Guitar Technique exercise: C Major scale in thirds

Normally it is not seen as an altogether good thing to go two steps forward and one step back but thats exactly whats happening when you play an ascending scale in thirds

The guitar technique handout above presents the C Major scale in thirds in both ascending and descending form

A great way to help your student realise that the notes which combine to make a scale are not just to be run up and down in sequence (like a lot of frankly not very good lead guitar players seem to do) and helps to make them realise that the notes of a scale combine to make up a vocabulary when it comes to improvising solos or creating melodies

If you want to see (and hear )the major scale in thirds exercise in action it is featured as part of the "Can can" video above.

 guitar technique scale in 6ths

Guitar Technique exercise: C Major scale in sixths

This is a fantastic exercise

Strong fingers cannot support weaker fingers because they are always going somewhere else next which forces the weaker fingers to get stronger!

There is no descending version of this scale but by the time a student can play all of the exercises on this page (all of which you can see and hear on the 'Can Can' video above) they are really getting somewhere and they will have a very solid technical approach to the instrument engrained into their playing and the more they play (not just the exercises on this page but their guitar playing in general) the better they will get It's that simple'

What Is A good Guitar Technique?

- Given request A -
Set down the guitar technique text from "This is a fantastic" to "good Guitar Technique?", word for word.

- Listed entries -
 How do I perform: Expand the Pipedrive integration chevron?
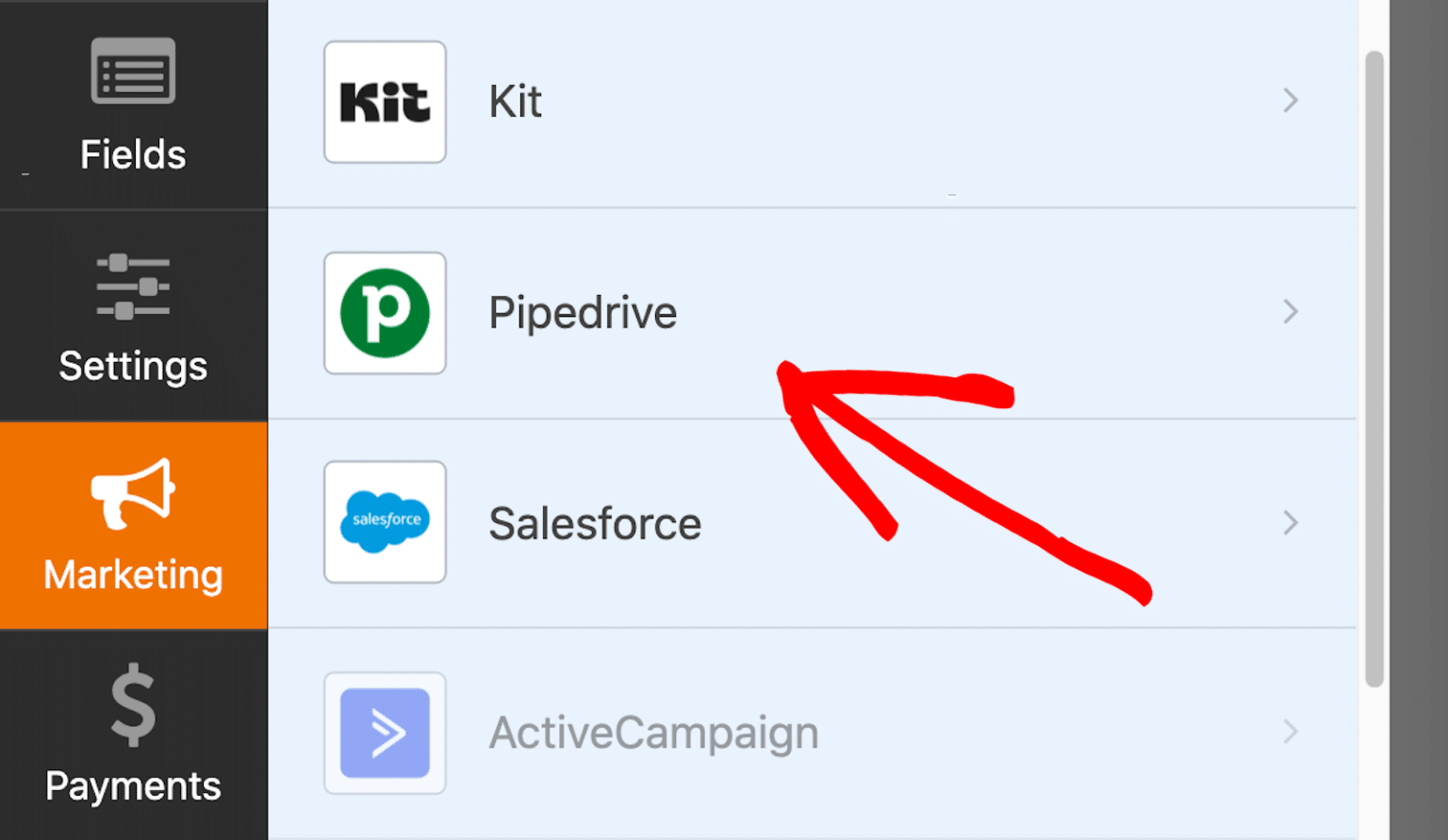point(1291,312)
* * *
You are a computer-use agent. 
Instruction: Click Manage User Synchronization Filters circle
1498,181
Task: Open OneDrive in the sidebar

- Given request B -
Please locate each line in the listing that contains the word "Expand" and copy those lines.

- Written response A -
This is a fantastic exercise

Strong fingers cannot support weaker fingers because they are always going somewhere else next which forces the weaker fingers to get stronger!

There is no descending version of this scale but by the time a student can play all of the exercises on this page (all of which you can see and hear on the 'Can Can' video above) they are really getting somewhere and they will have a very solid technical approach to the instrument engrained into their playing and the more they play (not just the exercises on this page but their guitar playing in general) the better they will get It's that simple'

What Is A good Guitar Technique?

- Written response B -
 How do I perform: Expand the Pipedrive integration chevron?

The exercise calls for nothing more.